Given records –
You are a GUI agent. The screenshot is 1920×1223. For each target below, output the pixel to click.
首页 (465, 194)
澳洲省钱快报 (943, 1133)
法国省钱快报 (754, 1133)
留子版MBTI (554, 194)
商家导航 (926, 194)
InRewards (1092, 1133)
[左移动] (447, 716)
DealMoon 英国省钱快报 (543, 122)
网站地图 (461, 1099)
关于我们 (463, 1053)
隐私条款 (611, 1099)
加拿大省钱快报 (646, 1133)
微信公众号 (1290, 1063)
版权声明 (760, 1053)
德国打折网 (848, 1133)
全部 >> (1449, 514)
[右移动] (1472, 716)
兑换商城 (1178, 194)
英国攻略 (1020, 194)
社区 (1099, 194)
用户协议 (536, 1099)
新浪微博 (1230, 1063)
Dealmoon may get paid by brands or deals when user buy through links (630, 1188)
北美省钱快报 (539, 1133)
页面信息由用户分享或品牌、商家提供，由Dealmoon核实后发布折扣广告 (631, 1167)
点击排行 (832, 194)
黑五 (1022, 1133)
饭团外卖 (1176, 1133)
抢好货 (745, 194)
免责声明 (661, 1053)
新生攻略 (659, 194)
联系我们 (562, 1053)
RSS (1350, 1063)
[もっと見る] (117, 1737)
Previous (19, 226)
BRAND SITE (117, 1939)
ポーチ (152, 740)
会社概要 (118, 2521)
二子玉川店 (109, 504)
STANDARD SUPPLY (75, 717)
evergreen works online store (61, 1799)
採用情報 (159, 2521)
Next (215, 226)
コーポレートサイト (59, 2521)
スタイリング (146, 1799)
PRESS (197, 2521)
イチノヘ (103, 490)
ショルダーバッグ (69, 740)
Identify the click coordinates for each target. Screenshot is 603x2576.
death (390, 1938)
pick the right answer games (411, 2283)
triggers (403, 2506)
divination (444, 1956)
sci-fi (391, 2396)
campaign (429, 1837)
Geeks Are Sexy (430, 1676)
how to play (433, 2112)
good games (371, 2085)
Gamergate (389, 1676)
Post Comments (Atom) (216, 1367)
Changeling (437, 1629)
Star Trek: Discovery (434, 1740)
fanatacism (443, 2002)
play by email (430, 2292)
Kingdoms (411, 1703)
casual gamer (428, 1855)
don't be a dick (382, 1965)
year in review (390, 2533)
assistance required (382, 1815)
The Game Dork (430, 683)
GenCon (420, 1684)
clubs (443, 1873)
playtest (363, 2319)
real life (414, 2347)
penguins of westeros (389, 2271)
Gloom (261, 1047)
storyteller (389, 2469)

Activity – Please output every record, keeping each line exact.

Answer box –
You are a GUI agent. The screenshot is 1920×1223. For each target below, output the pixel to click.
首页 (465, 194)
澳洲省钱快报 (943, 1133)
法国省钱快报 (754, 1133)
留子版MBTI (554, 194)
商家导航 (926, 194)
InRewards (1092, 1133)
[左移动] (447, 716)
DealMoon 英国省钱快报 (543, 122)
网站地图 (461, 1099)
关于我们 (463, 1053)
隐私条款 (611, 1099)
加拿大省钱快报 (646, 1133)
微信公众号 (1290, 1063)
版权声明 (760, 1053)
德国打折网 (848, 1133)
全部 >> (1449, 514)
[右移动] (1472, 716)
兑换商城 (1178, 194)
英国攻略 (1020, 194)
社区 (1099, 194)
用户协议 (536, 1099)
新浪微博 (1230, 1063)
Dealmoon may get paid by brands or deals when user buy through links (630, 1188)
北美省钱快报 (539, 1133)
页面信息由用户分享或品牌、商家提供，由Dealmoon核实后发布折扣广告 (631, 1167)
点击排行 (832, 194)
黑五 (1022, 1133)
饭团外卖 (1176, 1133)
抢好货 (745, 194)
免责声明 (661, 1053)
新生攻略 (659, 194)
联系我们 (562, 1053)
RSS (1350, 1063)
[もっと見る] (117, 1737)
Previous (19, 226)
BRAND SITE (117, 1939)
ポーチ (152, 740)
会社概要 (118, 2521)
二子玉川店 (109, 504)
STANDARD SUPPLY (75, 717)
evergreen works online store (61, 1799)
採用情報 (159, 2521)
Next (215, 226)
コーポレートサイト (59, 2521)
スタイリング (146, 1799)
PRESS (197, 2521)
イチノヘ (103, 490)
ショルダーバッグ (69, 740)
Identify the click coordinates for each target. Screenshot is 603x2576.
death (390, 1938)
pick the right answer games (411, 2283)
triggers (403, 2506)
divination (444, 1956)
sci-fi (391, 2396)
campaign (429, 1837)
Geeks Are Sexy (430, 1676)
how to play (433, 2112)
good games (371, 2085)
Gamergate (389, 1676)
Post Comments (Atom) (216, 1367)
Changeling (437, 1629)
Star Trek: Discovery (434, 1740)
fanatacism (443, 2002)
play by email (430, 2292)
Kingdoms (411, 1703)
casual gamer (428, 1855)
don't be a dick (382, 1965)
year in review (390, 2533)
assistance required (382, 1815)
The Game Dork (430, 683)
GenCon (420, 1684)
clubs (443, 1873)
playtest (363, 2319)
real life (414, 2347)
penguins of westeros (389, 2271)
Gloom (261, 1047)
storyteller (389, 2469)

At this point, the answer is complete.